No doubt there's plenty of bad news out there - rising unemployment with no end 
in sight, threatened tax increases on capital gains and dividends, anemic 
corporate profits, commercial real-estate insolvency, federal deficits, 
continued threats from the Middle East and Afghanistan, the specter of 
inflation and high interest rates among others...

This list goes on and on. But as the old saying goes, "Wall Street climbs a 
wall of worry." 

It's all for naught - and I encourage you to look past these sideshows and 
distractions. I'm convinced the stock market is headed higher - a lot higher. 
I'll share my reasoning and tell you why Jeremy Siegel feels the same way. 

Three Reasons the Dow is Going Up

Over the past few months, three things have been sticking out to me like huge 
blinking aircraft landing signals. Here's why we're going to keep moving up..

The Fed. Bernanke and the Federal Reserve are pulling out all the stops to 
stimulate the economy. Since September 2008, the money supply (M2) has been 
growing at an incredible 13% rate, one of the highest in the post-World War II 
period.

As Milton Friedman has demonstrated time and time again, after a lag of between 
six and nine months an easy money policy will cause a sharp recovery in the 
economy and stocks. Economists call it the "Friedman Effect."

Mortgage support. The Obama administration has been working hard at bailing out 
all the unstable banks, bad mortgages and bad assets in the economy through 
massive deficit spending. Essentially, the government policy is putting a floor 
under the residential real estate market, which will keep it from collapsing 
any further.

History sides with the bulls. Last month, I had dinner with Jeremy Siegel, 
professor of economics at the Wharton School and author of the bestseller 
"Stocks for the Long Run." He is a firm believer in looking at historical 
trends, something that many investors and Wall Street analysts have forgotten. 
And right now, the trend favors the bulls.

Well, guess what? The lag is over, and the "Friedman Effect" is taking full 
effect. We can expect higher stock prices and a recovery in the economy by 
year-end. And as a result of the administration's efforts, housing sales are on 
the rise and real estate prices are stabilizing.

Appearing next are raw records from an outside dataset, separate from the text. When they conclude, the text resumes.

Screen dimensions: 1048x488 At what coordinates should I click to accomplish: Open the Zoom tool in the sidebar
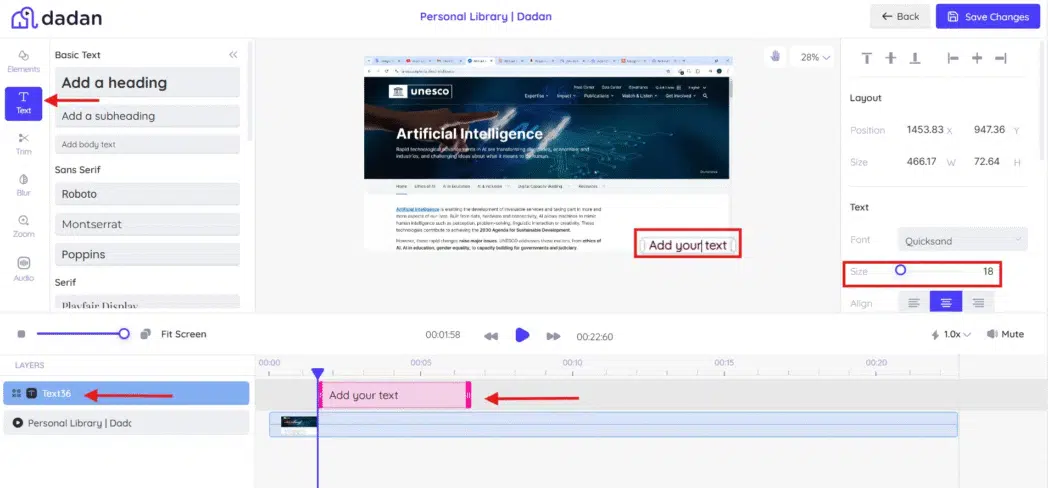tap(23, 226)
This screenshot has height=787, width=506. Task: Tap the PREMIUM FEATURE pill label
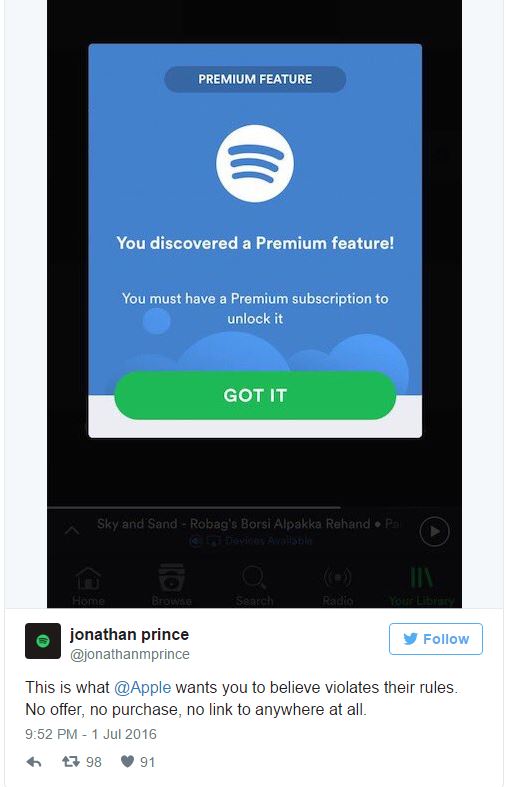[x=255, y=79]
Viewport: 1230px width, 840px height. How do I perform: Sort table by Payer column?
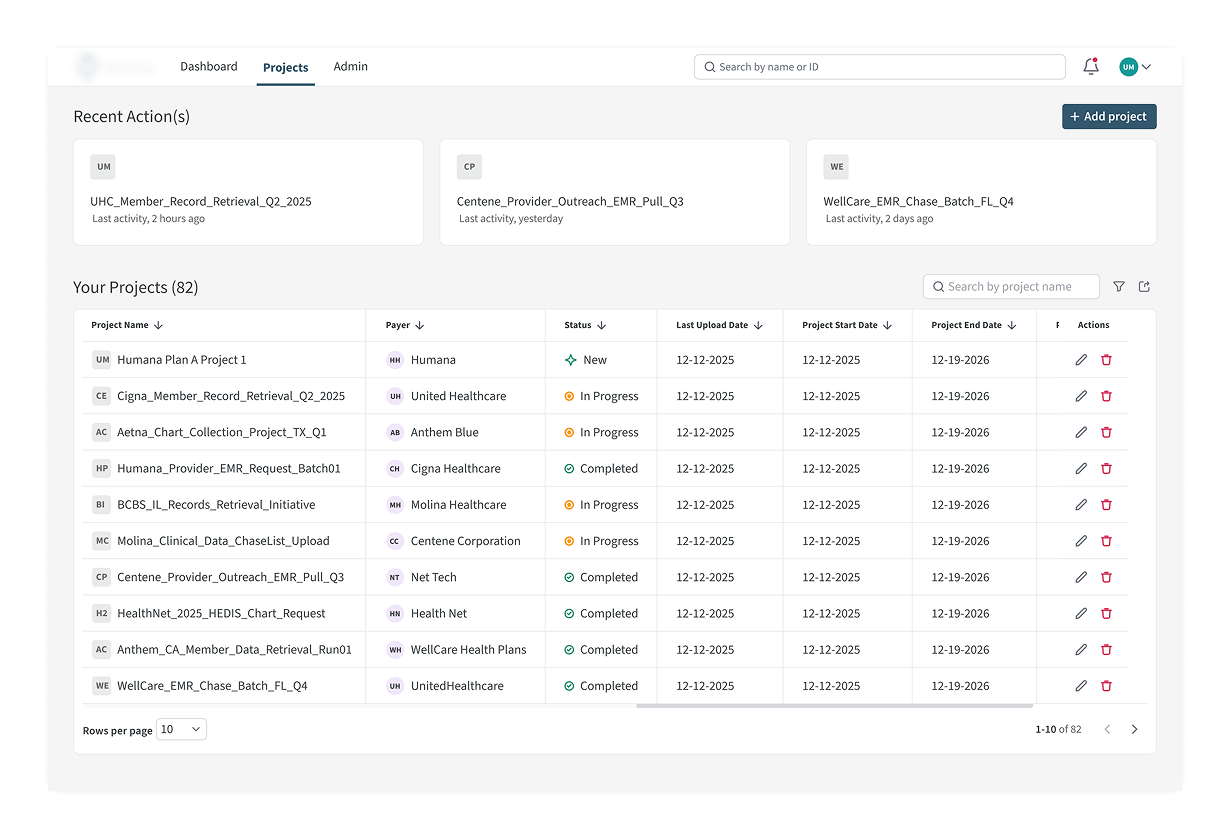(420, 326)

It's why I'm so interested in real estate lately. Take a look at my last 
column, "Real Estate: The Buy of the Century."

Adding more fuel to my position, when I sat down with Wharton's Wizard he 
showed me an interesting long-term chart of the S&P 500 Index.



The Wizard of Wharton's Long-Term Outlook

You'll note that every time the market hit the bottom of his long-term chart, 
it rallied - sharply. And that's exactly where it was in late February when I 
met with Professor Siegel - at the bottom. 

Sure enough, in early March Wall Street rallied - and it hasn't looked back. 
It's now up 30% from its lows. Between you and me, he called the exact bottom 
of the stock market within weeks. (Of course, so did a few of our analysts as 
well.) 

How far up can it go? I asked this precise question to Professor Siegel last 
month.

He told me that he has just completed a study of how well stocks do after a 
major crash like the one we just experienced (falling 50% from its highs). His 
conclusion was pretty striking: After a major bear market, stocks on average 
rebound 24% the first year of recovery. And just as nice, the average annual 
return over the next five years is 18%.

Since the Dow was around 8,300 at the first of the year, it could climb back to 
10,000 by year-end. (And 18,000 by 2013.) We could comfortably hit these 
numbers with an additional 19% gain.

Although many believe the "easy money" has been made - and they may be right - 
the market will still offer plenty of profitable opportunities in the coming 
months. It'll be volatile, but it's certainly not too late to get aboard.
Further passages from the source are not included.